Health Equity
Brief
The Unequal Pandemic
COVID-19 and Health Inequalities
COVID-19 is a syndemic of infectious disease and inequality.
- Lower-income workers, women, and ethnic minorities are more vulnerable to economic hardship, live in higher risk areas, and have higher exposure to the virus.
- Illness and death are concentrated among the most socially and economically disadvantaged people.
- These health inequalities before, during, and after the pandemic are a political choice — with government policies effectively determining who gets to live and who gets to die.
Addressing Inequality Post-COVID-19 in the U.S.: Recommendations
Policies
- Strengthen social policies that act on social determinants of health, including expanded sick leave for essential workers, cash and nutrition assistance for those losing jobs, and broader unemployment insurance benefits in more sectors of the economy.
- Increase access to affordable, high-quality child care and health care, including mental health services to combat the stresses of social isolation and financial hardship.

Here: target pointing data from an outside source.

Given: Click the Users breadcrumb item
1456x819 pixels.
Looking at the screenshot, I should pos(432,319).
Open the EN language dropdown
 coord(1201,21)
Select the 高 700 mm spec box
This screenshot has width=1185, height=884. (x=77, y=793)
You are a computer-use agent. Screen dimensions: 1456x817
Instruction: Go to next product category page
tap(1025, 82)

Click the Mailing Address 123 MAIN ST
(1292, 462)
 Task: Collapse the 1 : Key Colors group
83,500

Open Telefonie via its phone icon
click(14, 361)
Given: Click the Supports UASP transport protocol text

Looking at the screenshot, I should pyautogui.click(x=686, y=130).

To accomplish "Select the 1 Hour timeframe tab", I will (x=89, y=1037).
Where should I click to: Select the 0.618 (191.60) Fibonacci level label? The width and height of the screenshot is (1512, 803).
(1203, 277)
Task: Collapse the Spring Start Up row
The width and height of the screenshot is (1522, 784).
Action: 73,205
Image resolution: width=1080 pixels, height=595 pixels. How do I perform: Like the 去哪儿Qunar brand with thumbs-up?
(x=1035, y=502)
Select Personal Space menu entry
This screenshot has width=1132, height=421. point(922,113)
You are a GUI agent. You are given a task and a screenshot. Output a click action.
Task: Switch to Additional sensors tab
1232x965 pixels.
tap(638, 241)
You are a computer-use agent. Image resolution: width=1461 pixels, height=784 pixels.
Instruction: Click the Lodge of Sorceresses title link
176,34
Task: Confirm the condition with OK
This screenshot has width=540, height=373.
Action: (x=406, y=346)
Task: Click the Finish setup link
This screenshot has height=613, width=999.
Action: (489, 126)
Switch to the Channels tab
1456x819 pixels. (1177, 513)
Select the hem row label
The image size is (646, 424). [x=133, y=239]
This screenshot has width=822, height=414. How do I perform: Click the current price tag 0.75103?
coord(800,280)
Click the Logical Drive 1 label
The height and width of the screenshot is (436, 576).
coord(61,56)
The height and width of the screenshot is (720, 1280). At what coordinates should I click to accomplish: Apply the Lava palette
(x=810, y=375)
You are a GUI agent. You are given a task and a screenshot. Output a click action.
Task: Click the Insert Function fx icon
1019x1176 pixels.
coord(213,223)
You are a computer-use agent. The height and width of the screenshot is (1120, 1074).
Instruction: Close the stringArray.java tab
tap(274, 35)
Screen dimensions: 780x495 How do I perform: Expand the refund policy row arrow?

- Enact more inclusionary zoning and enforce environmental regulations in communities disproportionately exposed to pollutants.
Politics
- Balance the power of large corporations through stronger anti-trust laws to protect competition and prevent predatory business practices, and labor union protections to improve working conditions.
- Recruit diverse people into political party leadership to increase party attentiveness to the interests of middle- class, working-class, and poor people.
- Combat voter suppression through universal civic education, mandatory voting, and time off from work for voting.
The book, The Unequal Pandemic: COVID-19 and Health Inequalities, was published by Bristol University Press/ Policy Press in June 2021. Authors are Clare Bambra, Julia Lynch, and Katherine E. Smith.